[GIVEN PROBLEM]
Rewrite the listing below with every "The image size is" changed to "Image size:" and everything else left the same. Omit the pictures from your version.

** START DATA RECORDS **

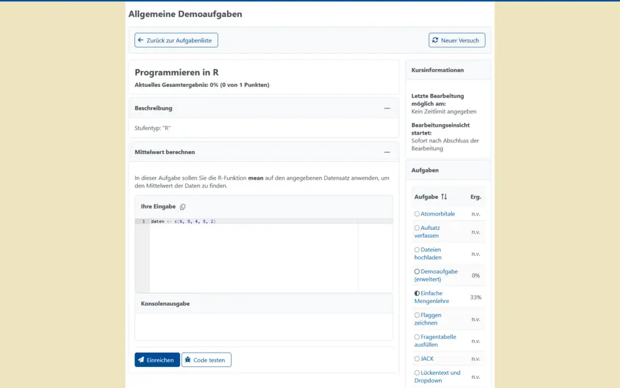Open the Einfache Mengenlehre task link

[431, 297]
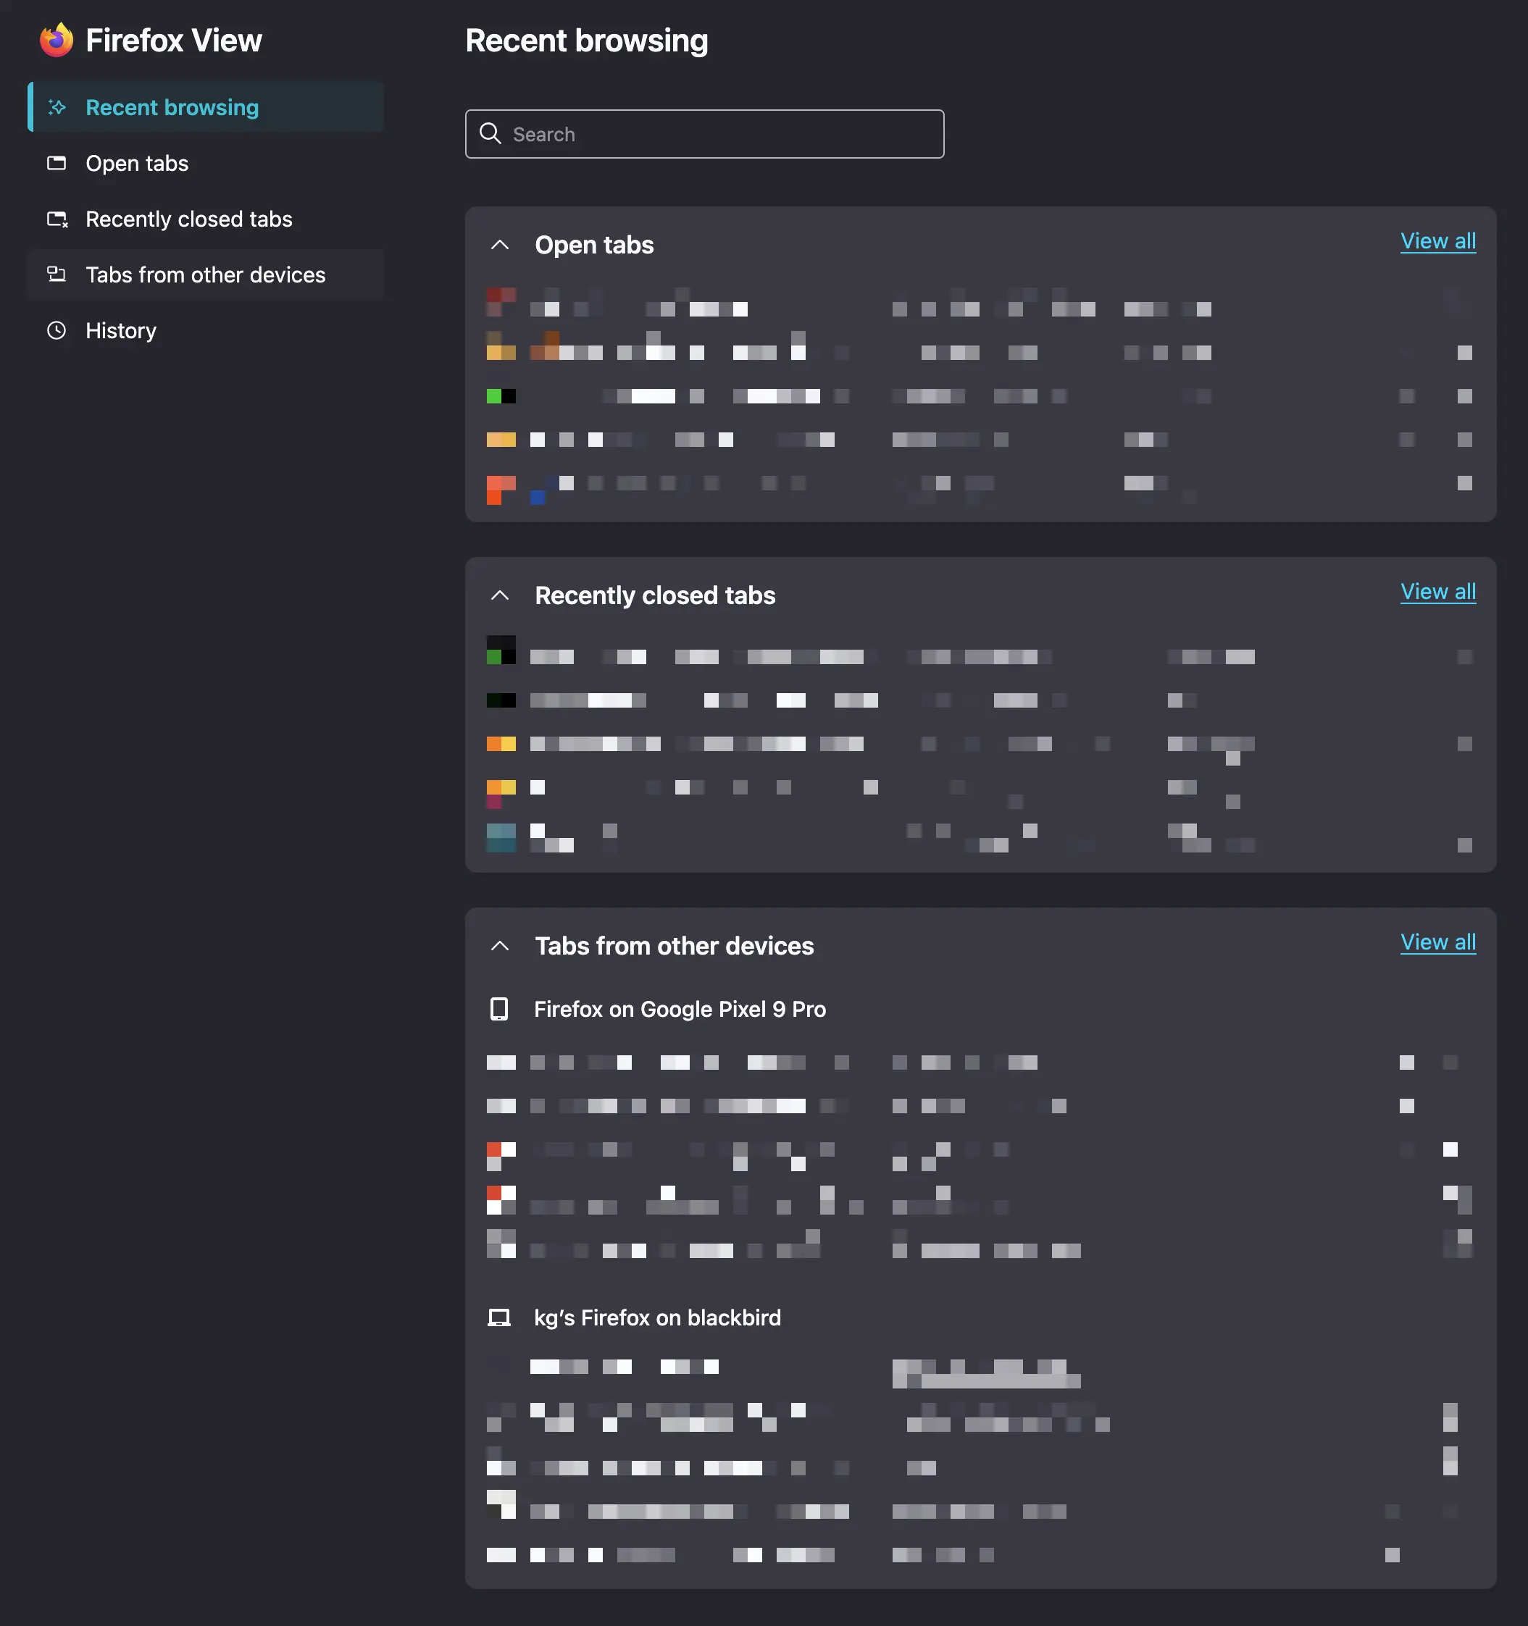This screenshot has height=1626, width=1528.
Task: Select Recent browsing in the sidebar
Action: pos(171,107)
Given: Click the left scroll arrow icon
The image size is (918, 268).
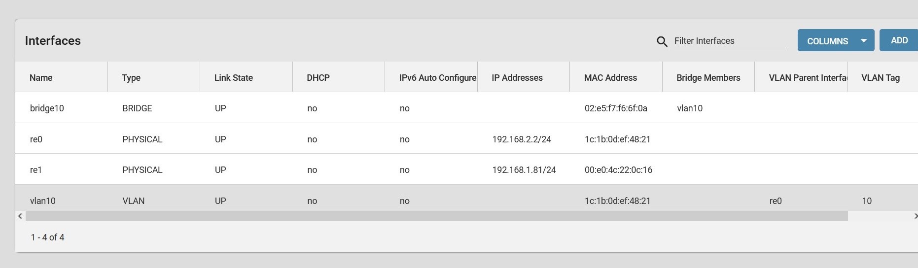Looking at the screenshot, I should [20, 216].
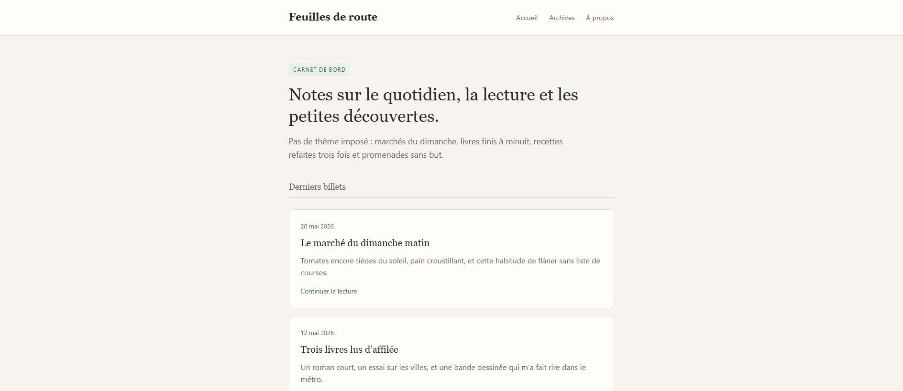Open the post Le marché du dimanche matin
Screen dimensions: 903x391
click(365, 243)
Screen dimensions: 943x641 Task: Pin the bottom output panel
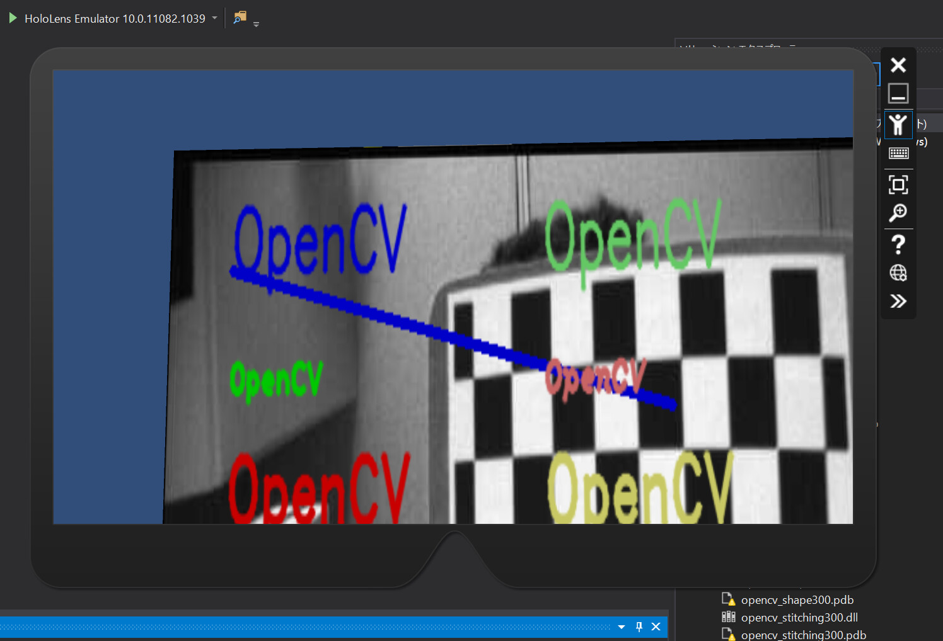639,627
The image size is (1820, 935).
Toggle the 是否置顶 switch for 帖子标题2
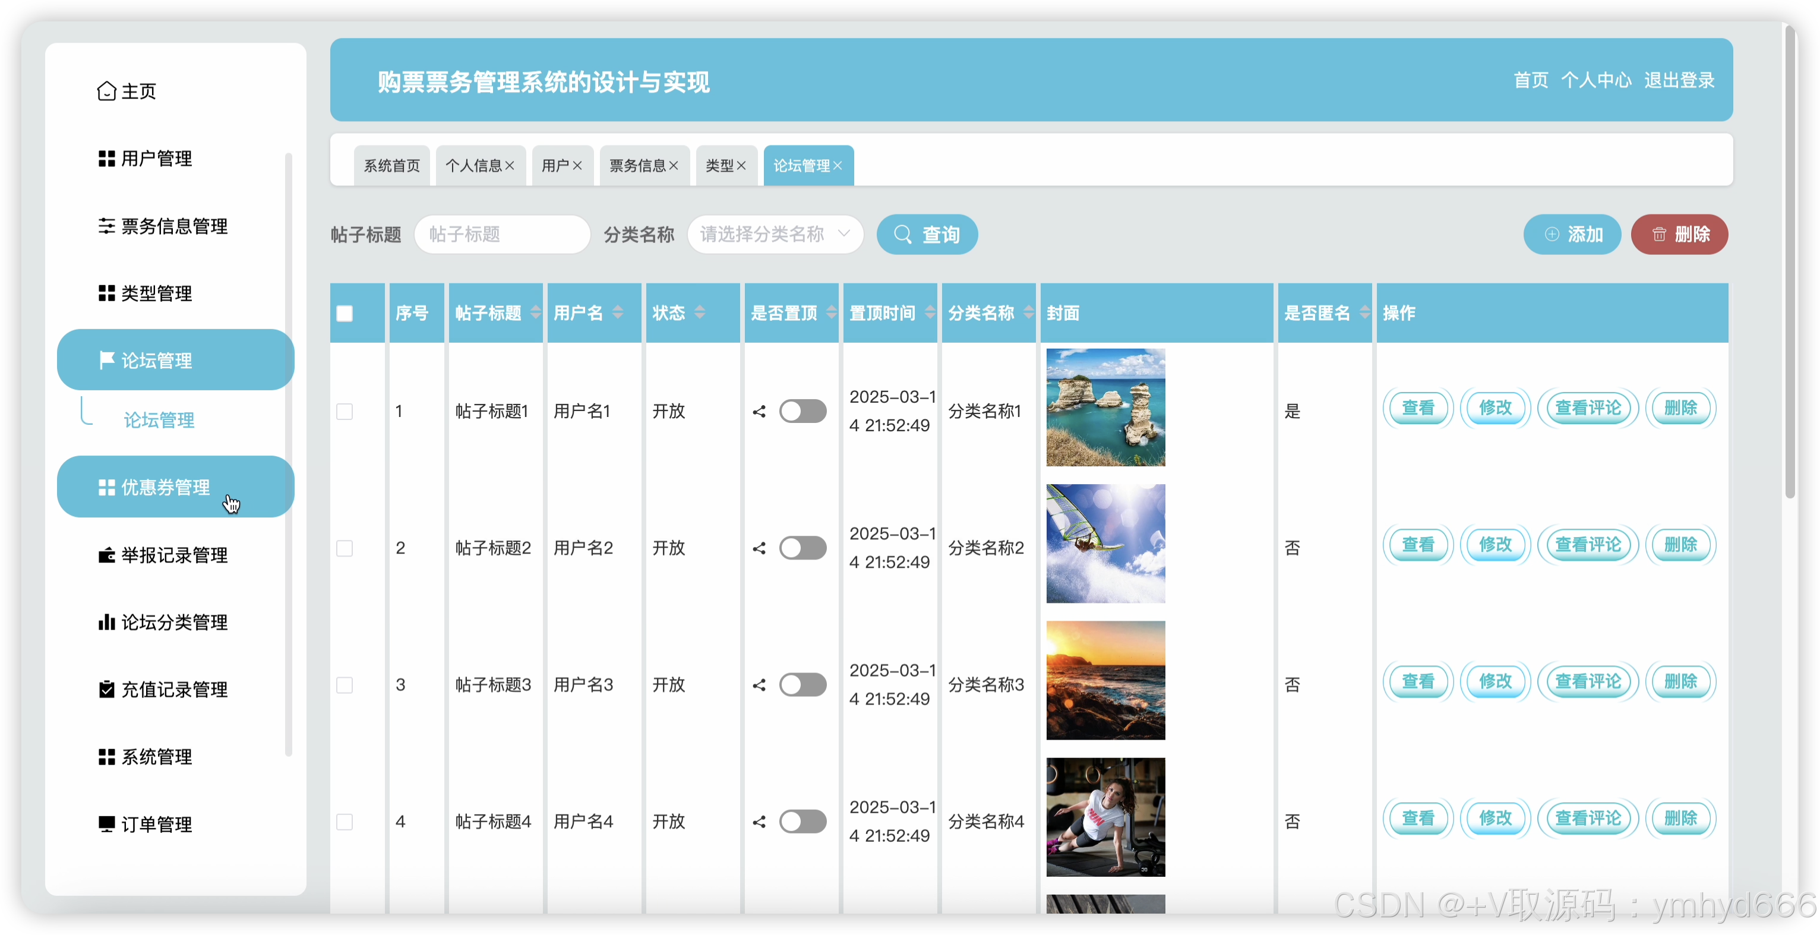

** END DATA RECORDS **

[EXPECTED ANSWER]
Open the Einfache Mengenlehre task link

[431, 297]
This screenshot has height=1626, width=1528.
Task: Select Recent browsing in the sidebar
Action: pos(171,107)
Given: Click the left scroll arrow icon
Image size: (918, 268).
Looking at the screenshot, I should [20, 216].
Open the post Le marché du dimanche matin
Screen dimensions: 903x391
click(365, 243)
Screen dimensions: 943x641 Task: Pin the bottom output panel
639,627
Image size: (1820, 935).
Toggle the 是否置顶 switch for 帖子标题2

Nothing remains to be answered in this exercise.